- **Work order**
All lines with the word "pixels" in the material below are required.

──────

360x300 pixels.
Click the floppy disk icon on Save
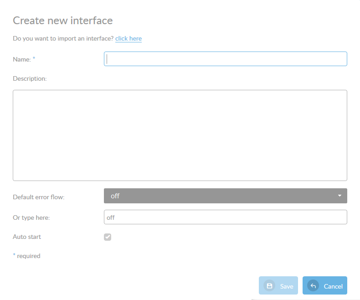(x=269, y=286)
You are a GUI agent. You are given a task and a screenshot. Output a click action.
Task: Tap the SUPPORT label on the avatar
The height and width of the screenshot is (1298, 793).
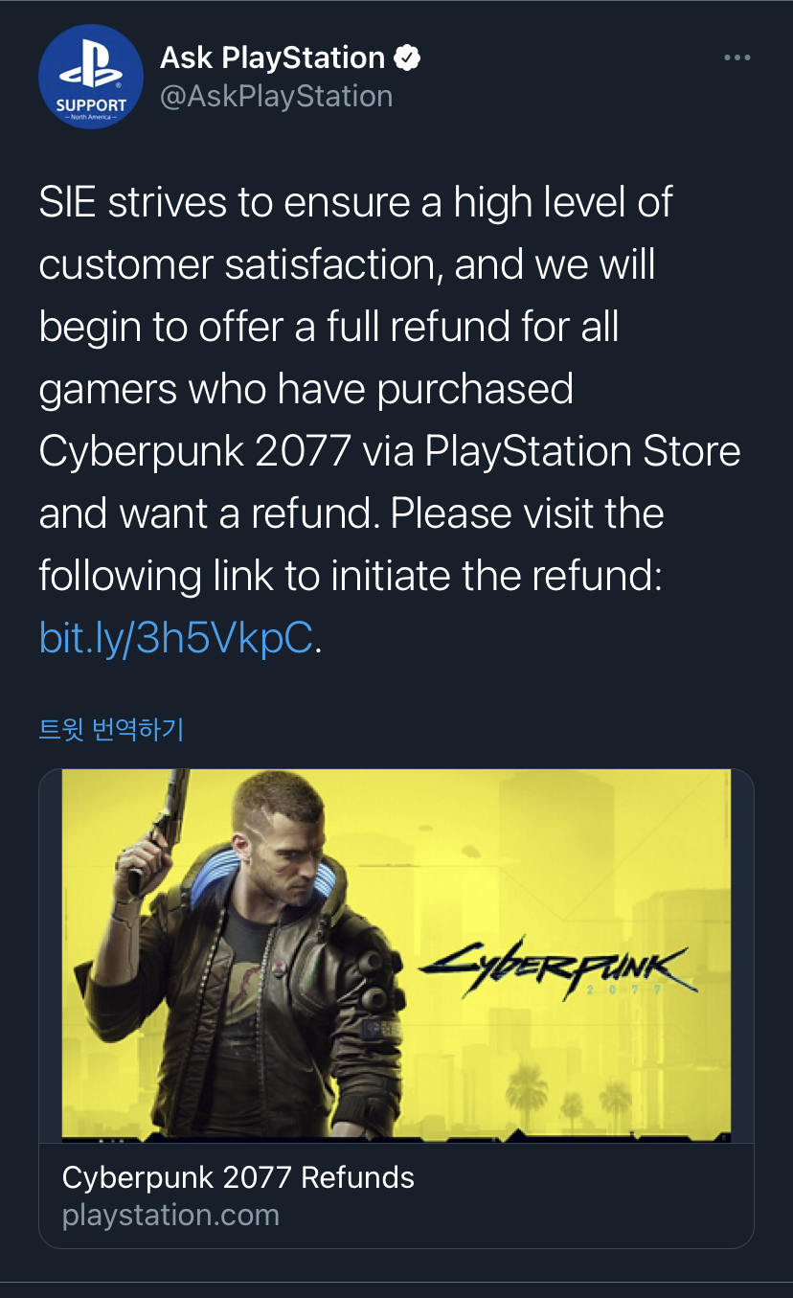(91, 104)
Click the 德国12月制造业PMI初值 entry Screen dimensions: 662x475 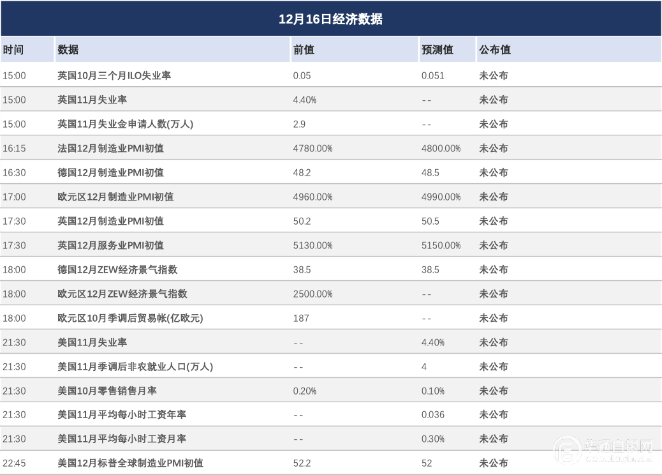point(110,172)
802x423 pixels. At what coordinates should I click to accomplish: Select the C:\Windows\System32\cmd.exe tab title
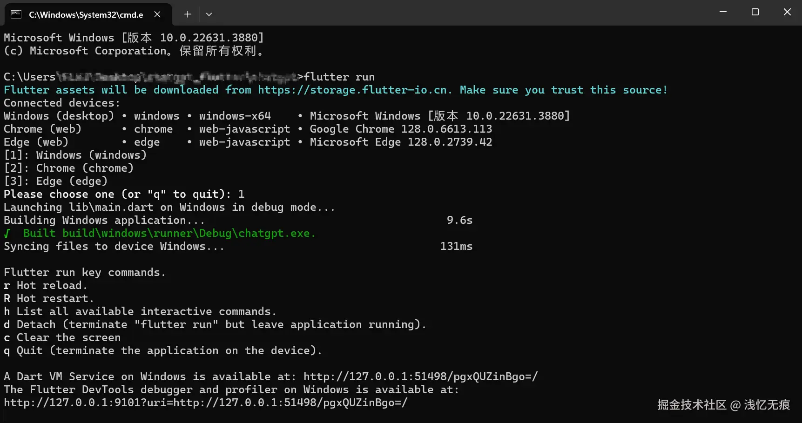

──────

- **Written solution**
360x300 pixels.
802x423 pixels. At what coordinates should I click to accomplish: Select the C:\Windows\System32\cmd.exe tab title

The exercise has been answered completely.